## PARTS OF THE EXERCISE
1. In the blog excerpt on D&D art, whose illustration on p.168 of the 3E DMG does the writer say they like?
2. Carry on the blog excerpt on D&D art, starting right after the quoted sentence that closes it.

## EXTRACT
Everyone got that? I like many of the pieces in these later editions. Some are extraordinarily good. The color plates in the 2E PHB and DMG are some of my favorites in any fantasy RPG I own (check p.7, p.72, and p.110 of the 2E PHB and p.8 and p.116 of the 2E DMG). And many of the less manga-y, MtG-type art in 3rd edition is stuff I find incredibly evocative...and inspirational (as in: it fires up my juices and makes me want to play the game). 

I don't get that from classic pix like "A Paladin in Hell" or the single-panel cartoon jokes in the original DMG. Sorry, no.

But as far as communicating what the game is about...as far as providing building blocks for the imagination (not just vignettes for one's daydreams), the first edition of AD&D does the best job of any of these three editions of the game. Yes, there are excellent, evocative pieces of art in the 1E books (I said later works were better "more often than not," not always) but MORE than just "good art" or "bad art" or "mediocre art" there is EFFECTIVE art. Art that is effective at communicating what game play is about. Game play is NOT about a lone monk taking out an umberhulk with a spear single-handedly (much as I like John Foster's illo on p.168 of the 3E DMG). Sorry...it just isn't.

[apologies...couldn't find an image]

And ALSO, just by the way: before 3rd edition I don't think much of this art had any real intentionality of "communicating game play" (or its perils) aside from 'let's put a party fighting orcs in this space, and let's have an illo of a cleric turning undead over here.' 3E's art seems to be placed in appropriate locations (in relation to text) and...outside the MM3...is generally captioned to show its pertinence to the instruction at hand.  1E and 2E just throws "cool fantasy stuff" willy-nilly all over the place. I think the main difference, though, is that many of the artists in 1E doing pictures of peril in the core books were long-time D&D players themselves and...consciously or not...brought a lot of insight for the game to their works. I believe this is a large part of why there are so many humorous illos in the first edition books.

I have one more post to write in this series, but I just wanted to add this quick note. 

Wednesday, July 14, 2021

The Art Of Peril

 Continuing from the prior post...

As several astute commenters deduced, this discussion on art in D&D was "goosed" into action by Delta's blog post on "old school" art from Monday. Delta's main point was that:
"...one of the biggest sensibility differences between old-school D&D art and and newer-school art is the amount of violence depicted against ostensibly player-character-types..."

## PROVIDED MATERIAL
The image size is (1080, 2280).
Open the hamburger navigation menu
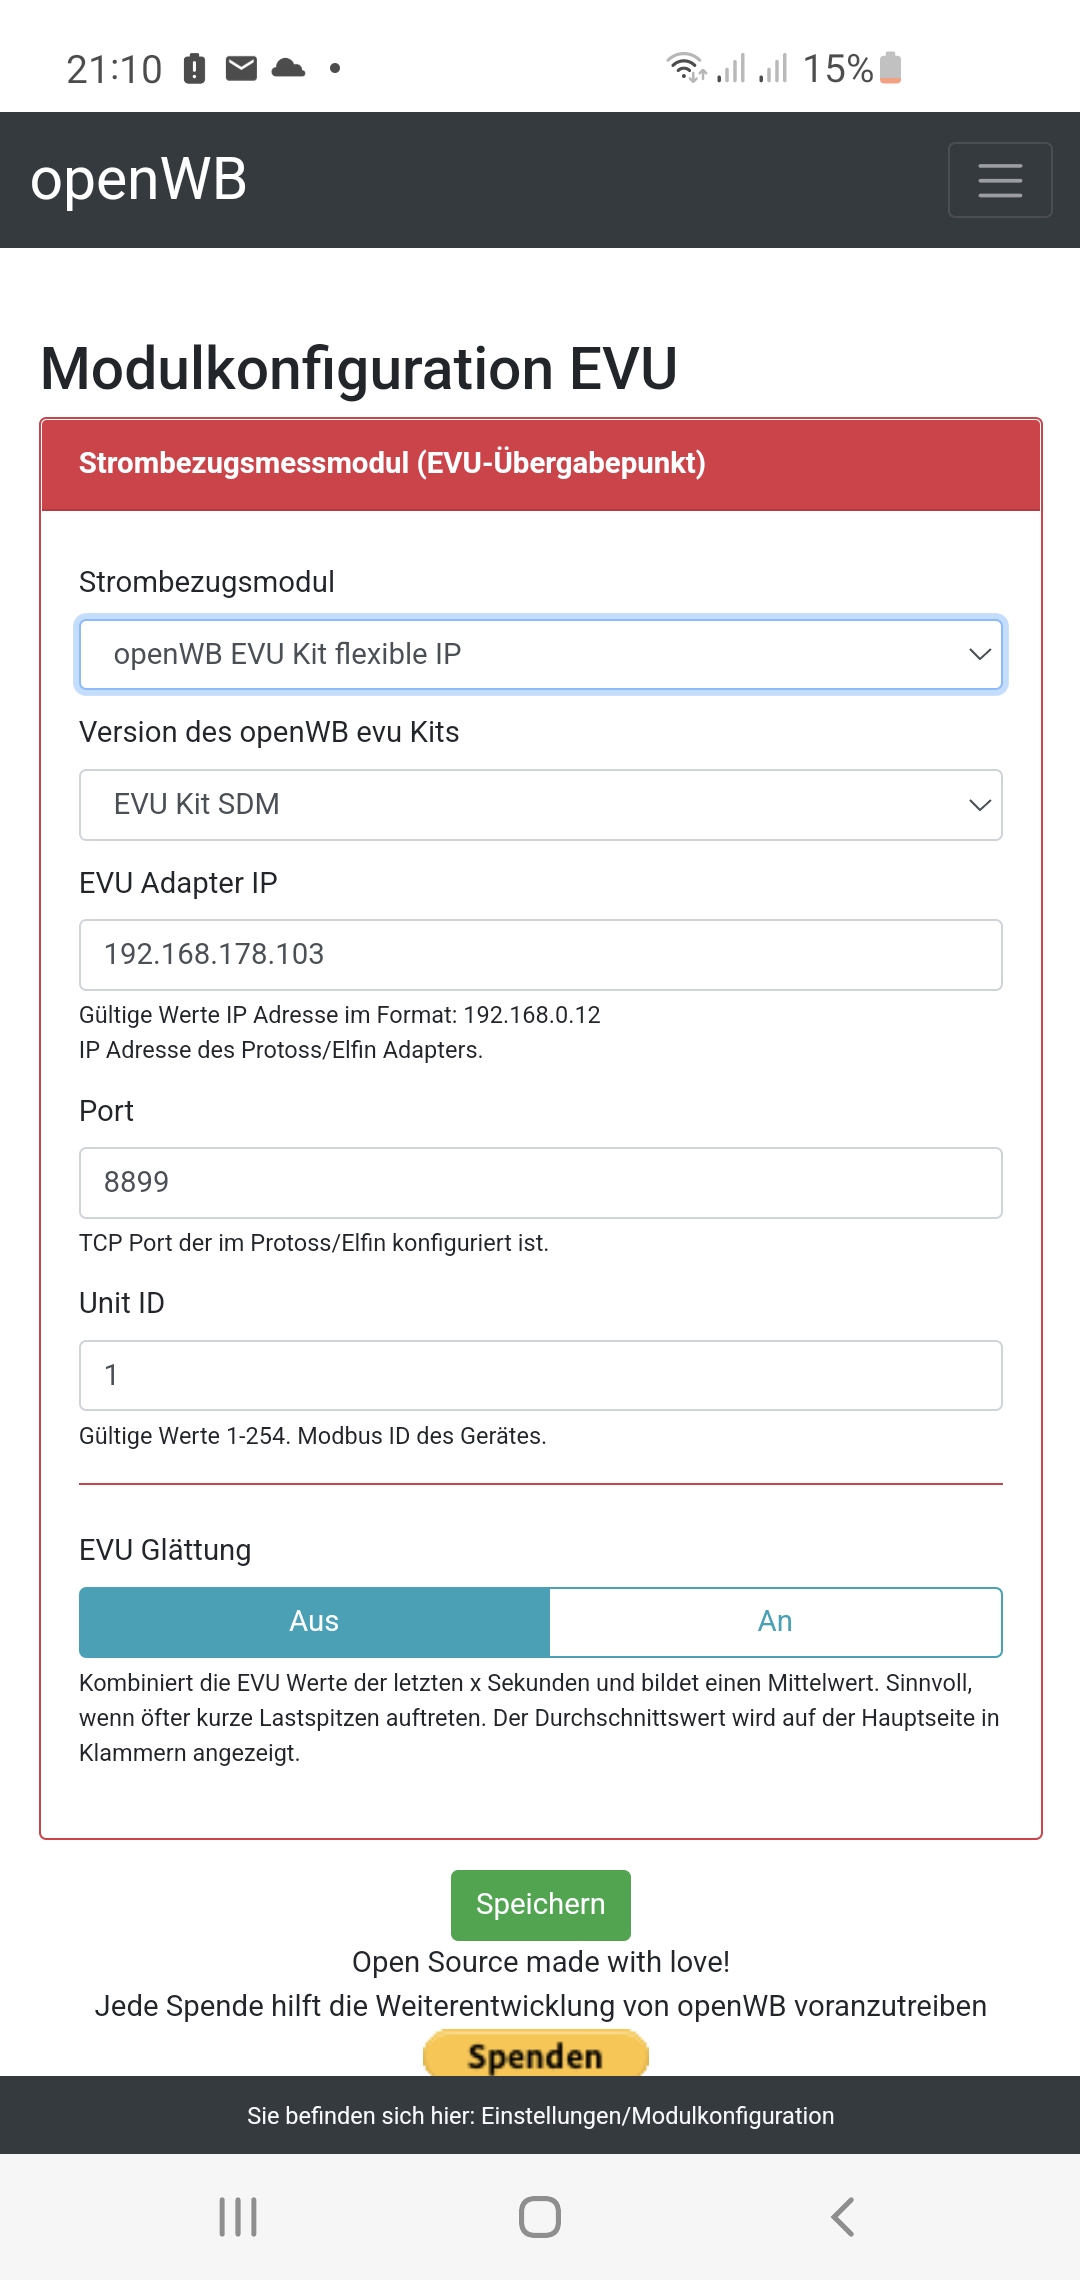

## RESULTS FOR EACH TASK
1. John Foster's.

2.
I have some quibbles with Delta's conclusion ("flipping through the earliest 1st Edition materials, you're going to get the idea that in D&D, player-character life is cheap") but not with his declarative that the images presented are going to create particular ideas in the minds of the reader. Again, returning to my prior post, our imagination constructs ideas and images from memories, and memories at their base are generated from external (sensory) stimuli.

Dungeons & Dragons is a fantasy game that absolutely requires imagination (in all participants) to play effectively. I would go so far as to say imagination is probably the defining characteristic of role-playing games, as opposed to computer (video) games, board games, or card games, ALL of which are playable without imaginative input from the participants involved. As such the importance of exercising one's imagination (both through use and through assimilation of pertinent memories for use) cannot be understated. The ability to play the game is limited by one's imagination (or lack thereof), and as we wish to pay attention to how that imagination is cultivated, we should take a hard look at the purpose and objective of the game.

Dungeons & Dragons is a game of facing peril and overcoming its challenges.

This is clearly evident from the rules of the game. No, D&D is not a game about "telling stories;" as I have written (often) before, there are MANY role-playing games that are designed to create/tell stories (in many genres!) and that serve that purpose better than D&D. Folks using D&D as a vehicle to tell stories are pretty lazy (or else suckers for the marketing). Systems are not included to be ignored; dice are not rolled because players "like rolling dice." The fantasy world of role-playing IS designed to amuse, entertain, fascinate, astound, and escape reality. Yes, absolutely. But the game is designed with the mechanics it's given in order to face peril and overcome challenge. This is the reason for combat rules. And armor class. And hit points. And saving throws. Etc.

SO...given the above raison d'etre of D&D, let's take a look at the artwork that is Oh So Necessary for implanting those building blocks of imagination (integral to the game) and the job they do at conveying the perilous nature of the game.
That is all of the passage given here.